Source records
+ + +
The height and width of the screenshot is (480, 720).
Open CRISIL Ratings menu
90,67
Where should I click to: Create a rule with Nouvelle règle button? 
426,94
+ + +
EXERCISE
Please swap "click" for "tap" throughout the records and reproduce them with everything else unchanged.

ANSWER TO THIS TASK
The height and width of the screenshot is (480, 720).
Open CRISIL Ratings menu
90,67
Where should I tap to: Create a rule with Nouvelle règle button? 
426,94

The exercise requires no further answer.